Output the data below exactly, images excluded.

(Extracted data entries)
---+---

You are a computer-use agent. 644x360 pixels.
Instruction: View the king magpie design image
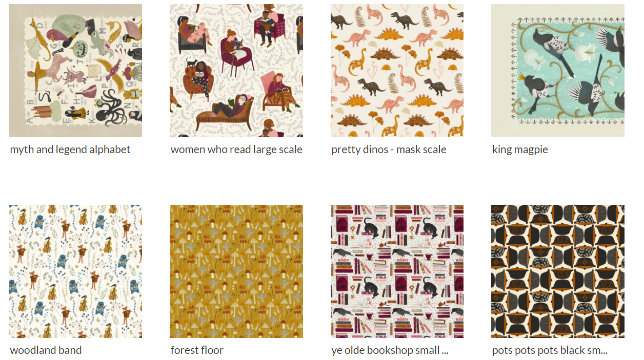click(558, 71)
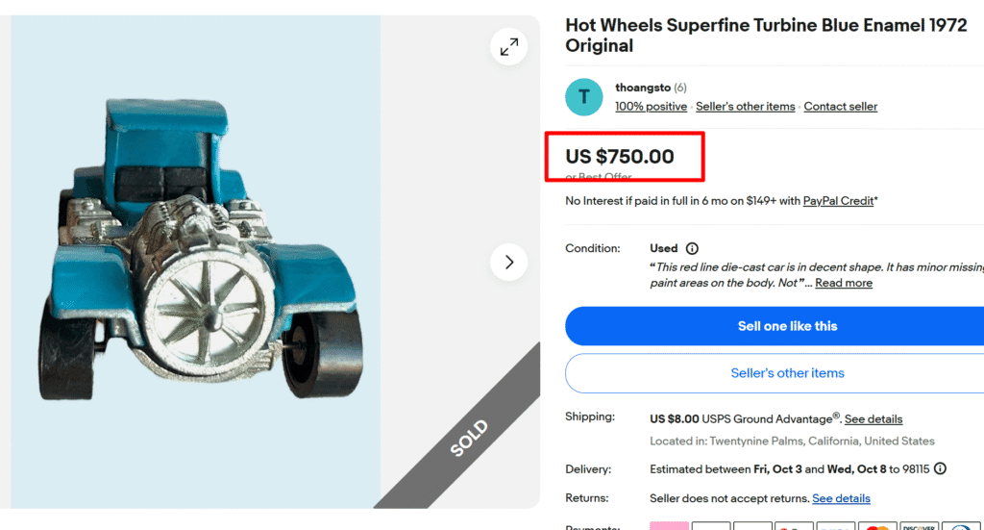Open seller's 100% positive feedback link

[x=651, y=107]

---+---

◆ **Answer for the task**
You are a computer-use agent. 644x360 pixels.
Instruction: View the king magpie design image
click(558, 71)
Open seller's 100% positive feedback link

[x=651, y=107]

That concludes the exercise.